Past advertising campaigns labelled it "seriously easy going" and usually features people from the Caribbean taking life seriously. This Caribbean focus of Malibu's advertising stands in contrast to the town after which it is named being in the US rather than the Caribbean region.

Since 2014, the advertising campaign has shifted toward the idea of Malibu encouraging people to have their "best summer ever" with a YouTube campaign and TV ads showing the difference between "summer you vs. rest of the year you". In 2016 Malibu started an internet campaign with a commerce website and via the hashtag #Malibu.

In 2022, Malibu launched global brand positioning with "Do Whatever Tastes Good".

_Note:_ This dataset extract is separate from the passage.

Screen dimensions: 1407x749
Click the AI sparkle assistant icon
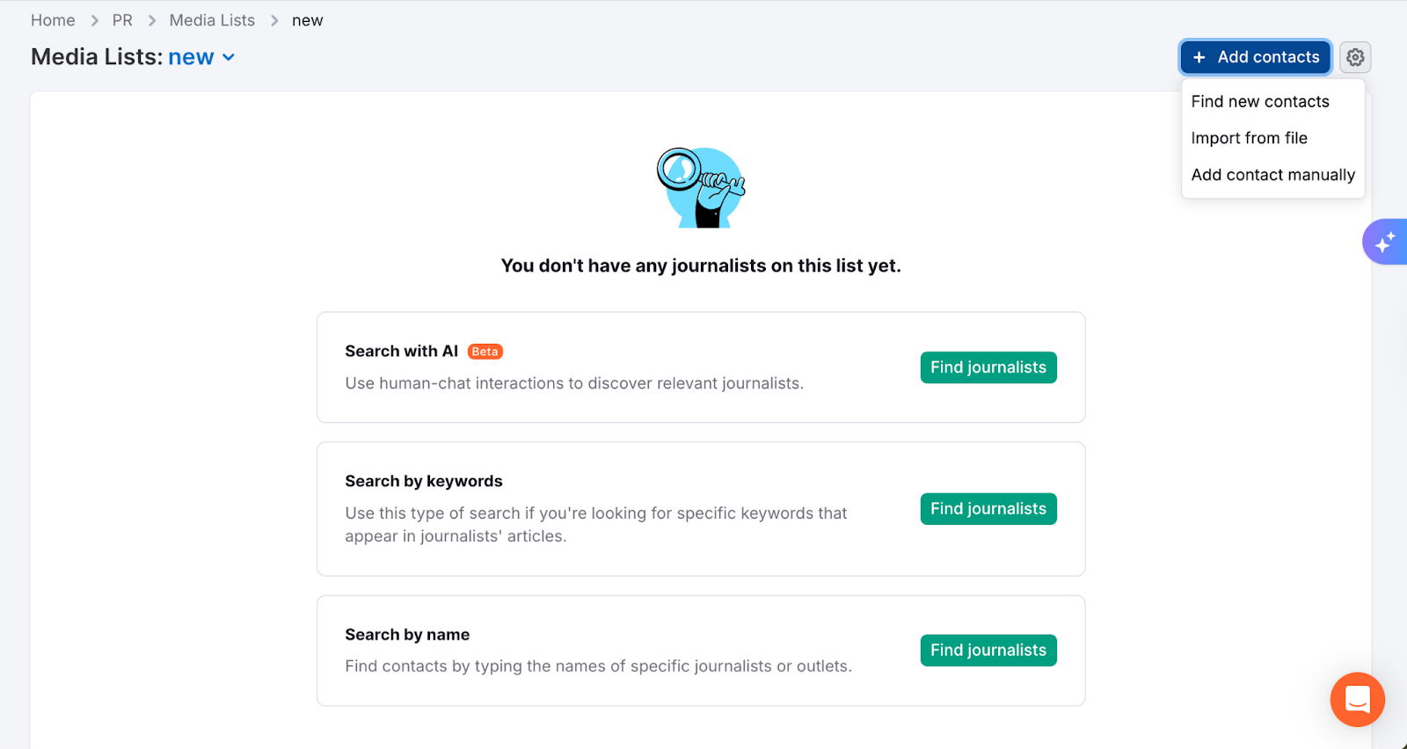[x=1385, y=242]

In August 2024, Malibu partnered with the Royal Life Saving Society UK (RLSS UK) and British Olympian Tom Daley as part of their "Drink Don't Dive" campaign, with Daley creating and modelling a range of knitted swim briefs, sunglasses, a bucket hat and sliders to raise funds for RLSS UK, and raise awareness of the dangers of swimming after drinking. Malibu and RLSS UK repeated their partnership with Daley at Christmas 2024, with Daley designing a knitted Christmas jumper reading "Drink Don't Drive" to raise awareness of the dangers of drunk driving.

== Variations ==

The original version of Malibu rum is flavoured with coconut. There are many different versions of Malibu rum in the worldwide market, flavoured with various tropical fruits such as banana, pineapple, passion fruit, island melon and mango. Additionally, there is a blend with mint, known as Malibu Fresh, a version mixed with tequila known as Malibu Red, and a double-strength version known as Malibu Black, which is a 35% alcohol by volume (ABV) rum-based liqueur that combines dark rum and the original coconut-flavoured liqueur.